Far out man. And there’s nothing I can do. I can’t walk down the street and get some fried fish, so not in the mood. Can’t stuff myself with junk food, not only because I’ve turned over a new leaf and am discovering a ‘healthy’ lifestyle (forget the ice-cream and cake), but because we don’t even have junk food!!! No chips, no biscuits, no lollies!! Well only the cake…but I’ve already had some.
I’m just going to have to face the reality that tonight, I will have to starve until tomorrow morning, and more realistically, tomorrow night, when dinner is served.
On top of my hunger, I’m breaking out! Around my mouth, on my cheeks, the unusual places for acne to appear. I’m using a new ‘organic’ face wash, and I’m not sure whether it’s making me break out, or this is the first stage where the cleanser is bringing up the oils trapped underneath. What to do?!

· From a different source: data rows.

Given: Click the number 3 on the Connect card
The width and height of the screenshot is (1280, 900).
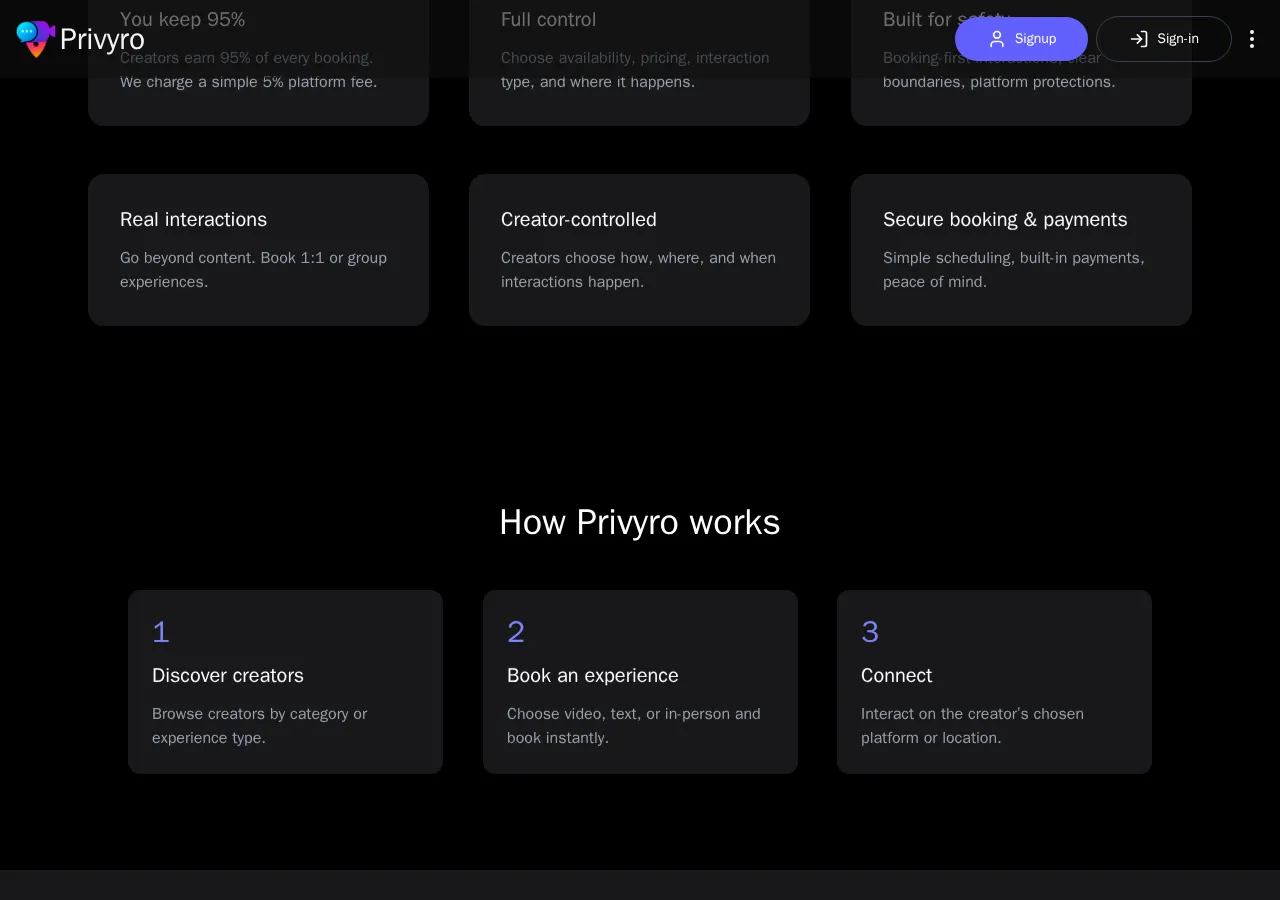Looking at the screenshot, I should [x=870, y=632].
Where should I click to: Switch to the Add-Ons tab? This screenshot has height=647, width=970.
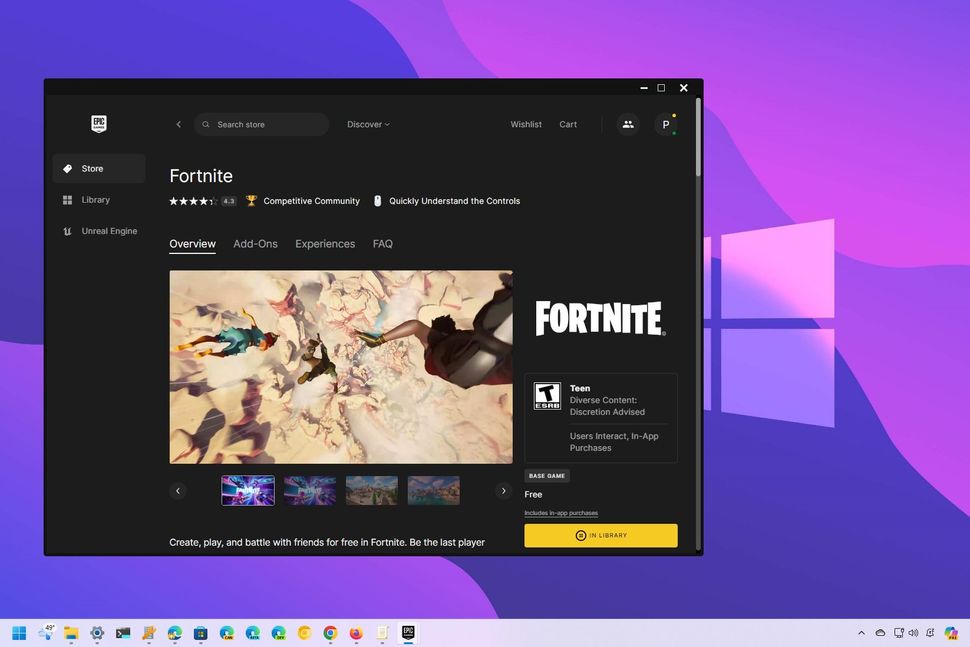coord(256,243)
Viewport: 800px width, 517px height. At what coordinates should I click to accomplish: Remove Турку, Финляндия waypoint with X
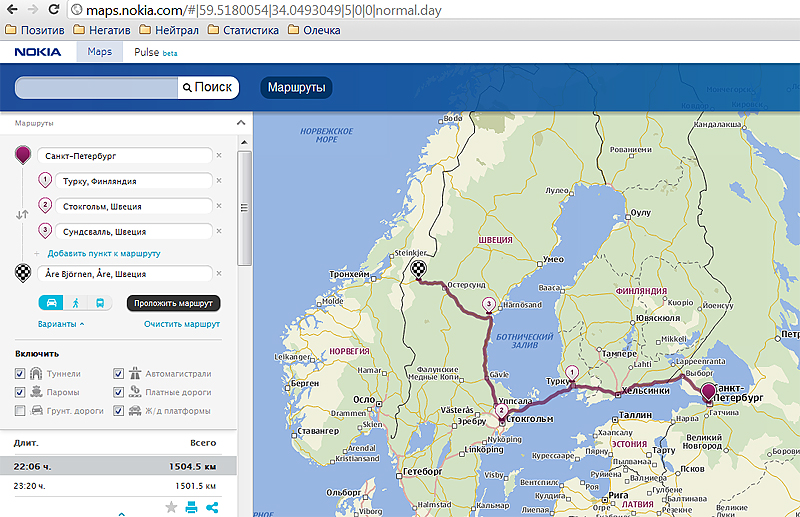(x=219, y=181)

I wish I could drive. I’d drive to the shopping centre and get a whopper from Hungry Jacks. So yum.
Just Another Woo Girl
P.s. I just wrote the title of the post, and now I realise, this is completely a first world problem, and there is a freaking Christmas song about starvation in Africa, it’s called Do They Know It’s Christmas? for BandAid. Such a great song. I love the Glee version.